• **Problem to solve**
Rewrite all of the items below so that every "How do I perform" becomes "How would I carry out". Keep everything else as it is.

• **Stored dataset items**

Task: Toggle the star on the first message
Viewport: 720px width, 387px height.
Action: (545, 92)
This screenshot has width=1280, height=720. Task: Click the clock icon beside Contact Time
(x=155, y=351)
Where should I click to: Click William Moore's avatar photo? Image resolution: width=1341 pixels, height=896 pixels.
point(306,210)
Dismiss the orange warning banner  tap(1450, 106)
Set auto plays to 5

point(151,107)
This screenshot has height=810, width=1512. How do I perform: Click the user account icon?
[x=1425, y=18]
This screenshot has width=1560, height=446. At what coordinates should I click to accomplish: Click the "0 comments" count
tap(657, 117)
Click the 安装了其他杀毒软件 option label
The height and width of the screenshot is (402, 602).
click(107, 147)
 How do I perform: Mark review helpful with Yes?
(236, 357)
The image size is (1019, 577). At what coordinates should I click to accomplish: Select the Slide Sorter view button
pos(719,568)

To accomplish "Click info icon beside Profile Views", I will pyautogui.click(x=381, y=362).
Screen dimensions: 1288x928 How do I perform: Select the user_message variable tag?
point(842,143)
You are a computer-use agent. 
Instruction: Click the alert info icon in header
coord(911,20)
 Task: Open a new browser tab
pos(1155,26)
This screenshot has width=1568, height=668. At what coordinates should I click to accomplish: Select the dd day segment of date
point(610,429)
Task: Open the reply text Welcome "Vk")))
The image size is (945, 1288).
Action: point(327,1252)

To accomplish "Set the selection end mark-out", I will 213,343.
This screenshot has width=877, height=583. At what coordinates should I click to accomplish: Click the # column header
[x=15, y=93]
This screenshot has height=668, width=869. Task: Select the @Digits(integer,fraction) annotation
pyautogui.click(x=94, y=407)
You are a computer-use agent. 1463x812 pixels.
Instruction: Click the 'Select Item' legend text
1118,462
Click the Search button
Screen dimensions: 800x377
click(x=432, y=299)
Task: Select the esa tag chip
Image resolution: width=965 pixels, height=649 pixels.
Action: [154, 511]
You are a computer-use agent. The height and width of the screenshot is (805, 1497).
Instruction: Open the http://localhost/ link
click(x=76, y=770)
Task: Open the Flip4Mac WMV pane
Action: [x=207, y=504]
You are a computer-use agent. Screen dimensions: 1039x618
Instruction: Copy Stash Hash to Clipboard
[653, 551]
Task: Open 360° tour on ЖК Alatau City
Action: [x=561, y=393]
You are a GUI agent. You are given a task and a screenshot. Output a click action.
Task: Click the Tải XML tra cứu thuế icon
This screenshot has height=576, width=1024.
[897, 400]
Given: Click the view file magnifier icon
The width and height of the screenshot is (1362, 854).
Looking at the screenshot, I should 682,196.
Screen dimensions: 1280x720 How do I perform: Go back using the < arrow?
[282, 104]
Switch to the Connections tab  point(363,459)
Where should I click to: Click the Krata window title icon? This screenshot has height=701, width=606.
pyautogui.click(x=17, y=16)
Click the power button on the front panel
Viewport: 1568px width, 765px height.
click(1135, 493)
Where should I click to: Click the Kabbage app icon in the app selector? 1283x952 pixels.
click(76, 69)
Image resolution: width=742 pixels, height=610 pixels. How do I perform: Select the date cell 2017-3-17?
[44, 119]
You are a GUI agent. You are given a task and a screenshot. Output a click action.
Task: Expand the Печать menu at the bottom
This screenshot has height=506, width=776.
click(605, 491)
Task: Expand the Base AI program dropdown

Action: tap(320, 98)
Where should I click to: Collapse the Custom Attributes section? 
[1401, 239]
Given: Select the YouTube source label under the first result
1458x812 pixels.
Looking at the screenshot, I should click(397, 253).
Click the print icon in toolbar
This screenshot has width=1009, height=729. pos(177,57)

• **Written response**
Task: Toggle the star on the first message
Viewport: 720px width, 387px height.
Action: (545, 92)
This screenshot has width=1280, height=720. Task: Click the clock icon beside Contact Time
(x=155, y=351)
Where should I click to: Click William Moore's avatar photo? Image resolution: width=1341 pixels, height=896 pixels.
point(306,210)
Dismiss the orange warning banner  tap(1450, 106)
Set auto plays to 5

point(151,107)
This screenshot has height=810, width=1512. How would I carry out: Click the user account icon?
[x=1425, y=18]
This screenshot has width=1560, height=446. At what coordinates should I click to accomplish: Click the "0 comments" count
tap(657, 117)
Click the 安装了其他杀毒软件 option label
The height and width of the screenshot is (402, 602).
click(107, 147)
 How would I carry out: Mark review helpful with Yes?
(236, 357)
The image size is (1019, 577). At what coordinates should I click to accomplish: Select the Slide Sorter view button
pos(719,568)

To accomplish "Click info icon beside Profile Views", I will pyautogui.click(x=381, y=362).
Screen dimensions: 1288x928 How would I carry out: Select the user_message variable tag?
point(842,143)
You are a computer-use agent. 
Instruction: Click the alert info icon in header
coord(911,20)
 Task: Open a new browser tab
pos(1155,26)
This screenshot has width=1568, height=668. At what coordinates should I click to accomplish: Select the dd day segment of date
point(610,429)
Task: Open the reply text Welcome "Vk")))
The image size is (945, 1288).
Action: point(327,1252)

To accomplish "Set the selection end mark-out", I will 213,343.
This screenshot has width=877, height=583. At what coordinates should I click to accomplish: Click the # column header
[x=15, y=93]
This screenshot has height=668, width=869. Task: Select the @Digits(integer,fraction) annotation
pyautogui.click(x=94, y=407)
You are a computer-use agent. 1463x812 pixels.
Instruction: Click the 'Select Item' legend text
1118,462
Click the Search button
Screen dimensions: 800x377
click(x=432, y=299)
Task: Select the esa tag chip
Image resolution: width=965 pixels, height=649 pixels.
Action: [154, 511]
You are a computer-use agent. The height and width of the screenshot is (805, 1497).
Instruction: Open the http://localhost/ link
click(x=76, y=770)
Task: Open the Flip4Mac WMV pane
Action: [x=207, y=504]
You are a computer-use agent. Screen dimensions: 1039x618
Instruction: Copy Stash Hash to Clipboard
[653, 551]
Task: Open 360° tour on ЖК Alatau City
Action: [x=561, y=393]
You are a GUI agent. You are given a task and a screenshot. Output a click action.
Task: Click the Tải XML tra cứu thuế icon
This screenshot has height=576, width=1024.
[897, 400]
Given: Click the view file magnifier icon
The width and height of the screenshot is (1362, 854).
Looking at the screenshot, I should 682,196.
Screen dimensions: 1280x720 How would I carry out: Go back using the < arrow?
[282, 104]
Switch to the Connections tab  point(363,459)
Where should I click to: Click the Krata window title icon? This screenshot has height=701, width=606.
pyautogui.click(x=17, y=16)
Click the power button on the front panel
Viewport: 1568px width, 765px height.
click(1135, 493)
Where should I click to: Click the Kabbage app icon in the app selector? 1283x952 pixels.
click(76, 69)
Image resolution: width=742 pixels, height=610 pixels. How would I carry out: Select the date cell 2017-3-17?
[44, 119]
You are a GUI agent. You are given a task and a screenshot. Output a click action.
Task: Expand the Печать menu at the bottom
This screenshot has height=506, width=776.
click(605, 491)
Task: Expand the Base AI program dropdown

Action: tap(320, 98)
Where should I click to: Collapse the Custom Attributes section? 
[1401, 239]
Given: Select the YouTube source label under the first result
1458x812 pixels.
Looking at the screenshot, I should click(397, 253).
Click the print icon in toolbar
This screenshot has width=1009, height=729. pos(177,57)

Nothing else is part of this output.